While this explanation accounts for the basic findings from Hoffmann et al., it leaves open the issue of fine-scale reorganization. What is the nature of response properties at the level of single V1 units? The pRFs show a bi-lobed structure straddling the midline, but does this hold true for individual neurons as well? Let us consider a potential behavioral consequence of this possibility. If every neuron were unable to distinguish between two mirror-imaged locations (and for every lobe position pair, the ambiguity was the same for all neurons sensitive to either of those two locations, i.e. every neuron that has an rf lobe at location ‘A’ necessarily has another lobe at the mirror-symmetric location ‘B’), then the ambiguity is unresolvable and will become manifest at the level of behavior, i.e. a person with such an rf organization will confuse left and right. However, as Hoffmann et al. and earlier researchers (Victor et al., 2000) report, no such confusions are apparent, suggesting that neurons do code for specific locations unambiguously. The observed bilobed structure of pRFs may be caused by the clustering of neurons with unilobed rfs at one or the other mirror-symmetric positions.

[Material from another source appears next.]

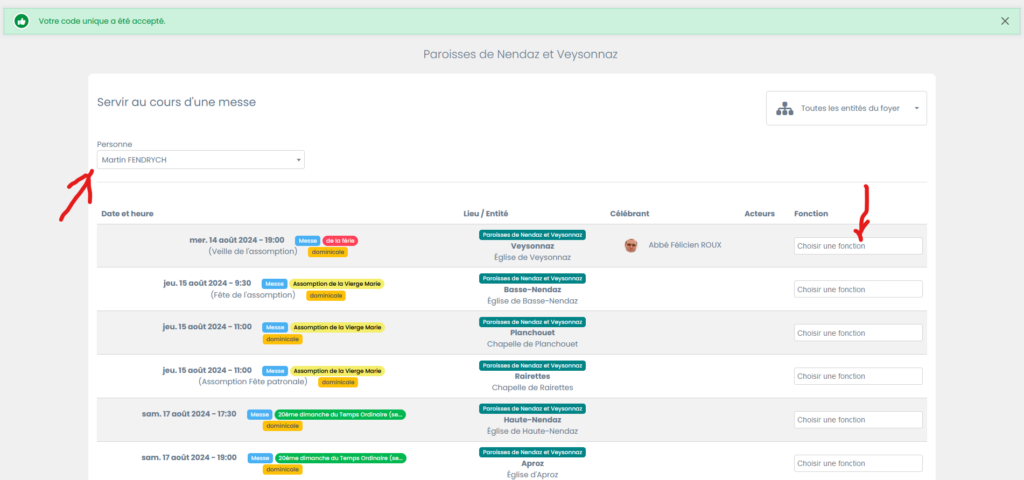Expand the Personne dropdown showing Martin FENDRYCH
Screen dimensions: 1024x480
click(x=200, y=160)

A classical Hebbian learning based account (Hebb, 1949) also argues for unilobed rfs at the level of individual neurons in achiasma. In the normal visual pathway, with appropriate decussation of optic fibers at the chiasm, a given neuron in V1 would receive inputs from the two eyes from spatially close (or even identical) locations in the visual field. This proximity would lead to a temporal pattern of stimulation ideally suited for Hebbian reinforcement of connections (since the inputs from the two locations would be temporally highly correlated). A binocular V1 cell would be the result.

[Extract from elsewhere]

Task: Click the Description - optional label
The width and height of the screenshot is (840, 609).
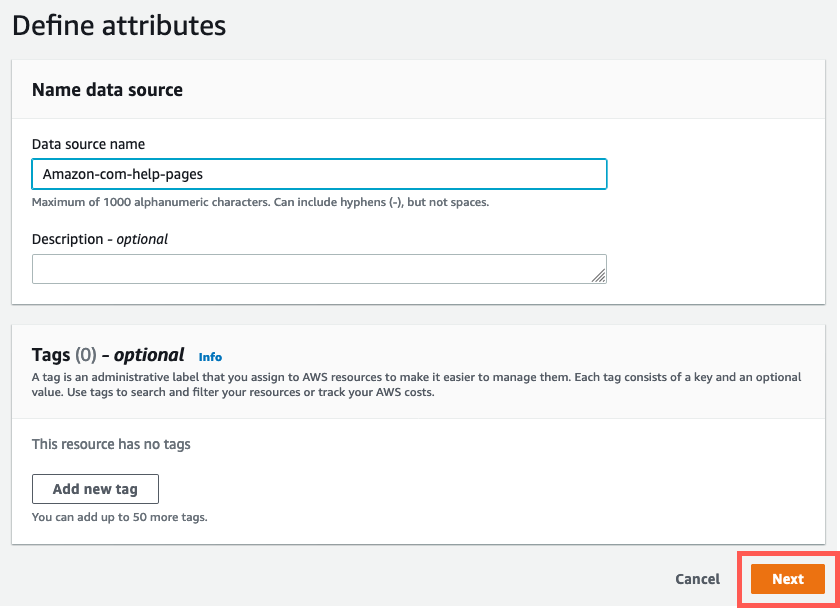Action: click(100, 239)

However, in achiasma, the same fibers from LGN co-incident on any location in V1 carry information from two very disparate parts of the visual field. The temporal activity in these fibers is likely to be largely uncorrelated and provide no support for coupling via Hebbian reinforcement. Individual V1 neurons, therefore, would be driven by one or the other of these fibers but not by both, leading to single-lobed rfs. It would be important for future neurophysiological studies to empirically verify this theoretical prediction. In animal models of achiasma, do individual neurons in the primary visual cortex exhibit unilobed receptive fields and, furthermore, for nearby V1 neurons, are the locations of these lobes in visual space mirrored about the vertical mid-line?

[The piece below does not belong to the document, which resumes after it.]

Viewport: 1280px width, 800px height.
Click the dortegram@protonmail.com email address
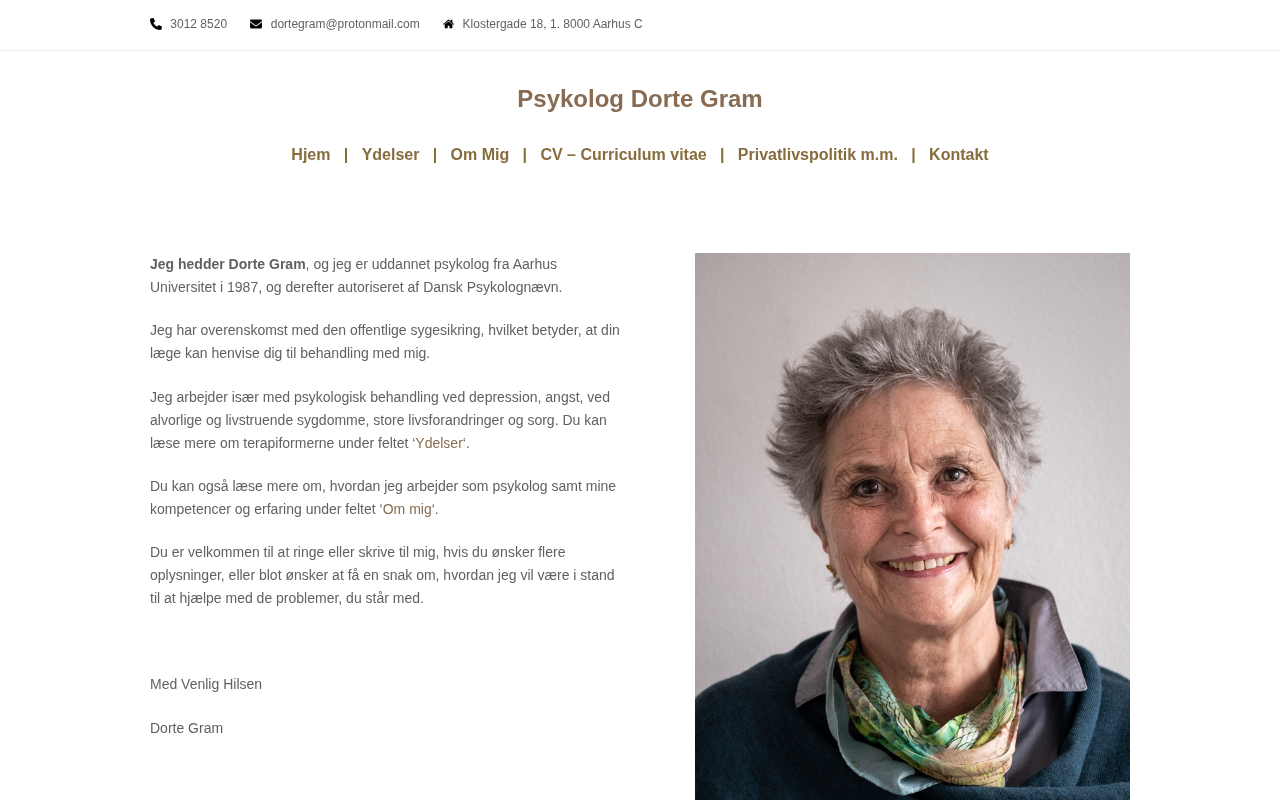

Beyond characterizing the receptive field properties of individual V1 neurons in achiasma, it would also be interesting elucidate the spatial arrangement of small populations of neurons responding to inputs from the two hemifields. Are these neurons inter-digitated randomly or are there macro-patterns, akin to ocular dominance columns that they are organized in? In a related vein, what do hypercolumns look like in achiasma? Answers here might provide clues regarding the factors governing the genesis of medium-scale spatial organization in the visual cortex.

Several additional interesting questions about achiasma await behavioral and neurophysiological investigation. Some of these can potentially help understand feedforward, horizontal, and feedback circuits of cortical organization. For instance, would adaptation to contrast, orientation or motion transfer from one eye to the other, or from one hemifield to the other at corresponding locations? Would flanking stimuli laterally inhibit or facilitate detection of a probe at the corresponding mirror location (Adini et al., 1997)? And, would a peripheral cue lead to attentional priming at the corresponding mirror location (Posner and Petersen, 1990)?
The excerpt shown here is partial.